1st Vice President of the Government of the Independent State of Croatia
- In office 16 April 1941 – 7 November 1941
- Leader: Ante Pavelić
- Preceded by: Office established
- Succeeded by: Džafer Kulenović

Personal details
- Born: 15 December 1889 Kulen Vakuf, Bosnia and Herzegovina, Austria-Hungary
- Died: 7 June 1947 (aged 57) Zagreb, PR Croatia, FPR Yugoslavia
- Party: Yugoslav Muslim Organization (until 1941)
- Relations: Džafer Kulenović (brother)Nahid Kulenović (nephew)
- Alma mater: University of Vienna
- Occupation: Politician
- Profession: Lawyer

= Osman Kulenović =

Yugoslav politician and lawyer

Osman Kulenović (15 December 1889 – 7 June 1947) was a Yugoslav politician and lawyer, most notable for serving as the Vice President of the Government of the Independent State of Croatia in 1941.

==Early life==
Osman Kulenović was born to a Croat Muslim family in Kulen Vakuf, present-day Bosnia and Herzegovina. His family settled there in the 17th century from around the town of Udbina in the Croatian region of Lika.

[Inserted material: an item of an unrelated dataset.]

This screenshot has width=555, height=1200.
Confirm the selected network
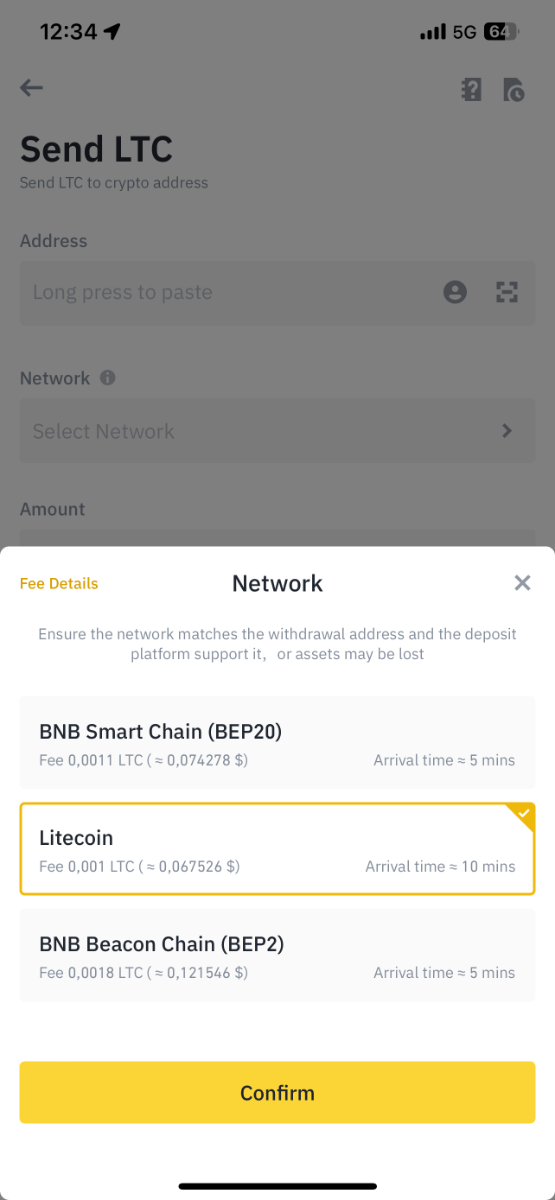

When he entered the University of Zagreb he joined the Party of Rights. During Austrian-Hungarian rule he was among the younger representatives in the Croatian Sabor. His colleague was Ante Pavelić, the future Poglavnik of the Independent State of Croatia. Kulenović graduated from the Faculty of Law, University of Vienna in 1917, where he gained his Ph.D. as well. At the beginning of the 1920s he was the municipality president of Kotor Varoš, but due to his Croatian nationalist views, he was removed from the office. In 1923, after he was removed from the municipal post, he worked as a lawyer in Bihać.

==Independent State of Croatia==
After the proclamation of the Independent State of Croatia (NDH) in April 1941, Pavelić invited Kulenović to Zagreb and named him vice president of the Government of the Independent State of Croatia on 16 April. Soon Banja Luka and Sarajevo became important political centres of the NDH, alongside Zagreb. Pavelić even considered moving several ministries to Banja Luka. As part of this policy, the vice presidency moved to Banja Luka, where Kulenović continued to work. As vice president, Kulenović visited towns and moved among the people. He informed Pavelić about the atrocities committed against the Serb population. After three months working for the government, Kulenović tendered his resignation, which Pavelić accepted only when he named Osman's brother, Džafer, to the post. In November, the seat of the vice presidency was returned to Zagreb.

Osman Kulenović was part of the Croatian delegation that went to Rome to sign the Treaty of Rome in which Croatia ceded large parts of its coast to Italy. In November 1941 Kulenović was named advisor and was assigned to the Foreign Ministry. In 1943 he greeted the Mufti of Jerusalem, Amin al-Husseini, after which he went to retirement, and lived in Zagreb until the end of the war. On 6 May 1945, he moved with rest of the officials towards Austria. He surrendered to the British authorities and was detained in a prison camp. On 10 October 1946, the British extradited him to the Yugoslav authorities which convicted him and other high-ranking NDH officials including Slavko Kvaternik on 7 June 1947. Kulenović was executed on the same day.